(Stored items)
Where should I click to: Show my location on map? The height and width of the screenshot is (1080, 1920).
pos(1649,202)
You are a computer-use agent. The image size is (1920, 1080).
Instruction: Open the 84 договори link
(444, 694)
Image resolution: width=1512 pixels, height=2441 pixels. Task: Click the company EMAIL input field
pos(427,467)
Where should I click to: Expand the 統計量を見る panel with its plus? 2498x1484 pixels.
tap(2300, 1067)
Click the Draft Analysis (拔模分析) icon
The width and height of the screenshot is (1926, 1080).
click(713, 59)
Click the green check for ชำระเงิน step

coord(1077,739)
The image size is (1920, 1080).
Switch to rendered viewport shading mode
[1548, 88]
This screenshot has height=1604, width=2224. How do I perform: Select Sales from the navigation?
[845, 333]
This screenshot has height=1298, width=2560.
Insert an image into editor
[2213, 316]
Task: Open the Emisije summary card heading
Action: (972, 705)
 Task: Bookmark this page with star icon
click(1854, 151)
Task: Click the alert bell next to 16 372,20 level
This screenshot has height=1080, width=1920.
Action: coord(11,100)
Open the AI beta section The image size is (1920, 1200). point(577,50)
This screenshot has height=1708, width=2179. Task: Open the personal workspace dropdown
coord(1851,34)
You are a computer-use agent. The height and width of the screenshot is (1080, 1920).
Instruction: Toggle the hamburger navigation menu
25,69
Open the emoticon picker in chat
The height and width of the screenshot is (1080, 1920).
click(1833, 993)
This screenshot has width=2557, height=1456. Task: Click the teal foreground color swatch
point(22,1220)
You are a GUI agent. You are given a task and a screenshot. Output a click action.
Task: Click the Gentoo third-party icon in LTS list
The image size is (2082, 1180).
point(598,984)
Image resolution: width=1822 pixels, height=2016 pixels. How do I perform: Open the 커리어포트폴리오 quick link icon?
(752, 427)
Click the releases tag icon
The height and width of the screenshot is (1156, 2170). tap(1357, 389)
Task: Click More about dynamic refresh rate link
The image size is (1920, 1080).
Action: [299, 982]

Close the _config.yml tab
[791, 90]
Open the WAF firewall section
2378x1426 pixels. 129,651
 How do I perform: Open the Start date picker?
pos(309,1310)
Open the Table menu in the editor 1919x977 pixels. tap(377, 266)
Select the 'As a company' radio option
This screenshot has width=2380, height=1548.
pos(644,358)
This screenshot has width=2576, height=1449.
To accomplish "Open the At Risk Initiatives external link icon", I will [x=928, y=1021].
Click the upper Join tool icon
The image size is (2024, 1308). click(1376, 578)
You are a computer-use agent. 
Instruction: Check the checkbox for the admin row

### EXERCISE DETAILS
Take from the entries every line that has the string "agent".

### ANSWER BOX
You are a computer-use agent. The image size is (1920, 1080).
You are a computer-use agent. The height and width of the screenshot is (1080, 1920).
You are a GUI agent. You are given a task and a screenshot. Output a click action.
You are a computer-use agent. 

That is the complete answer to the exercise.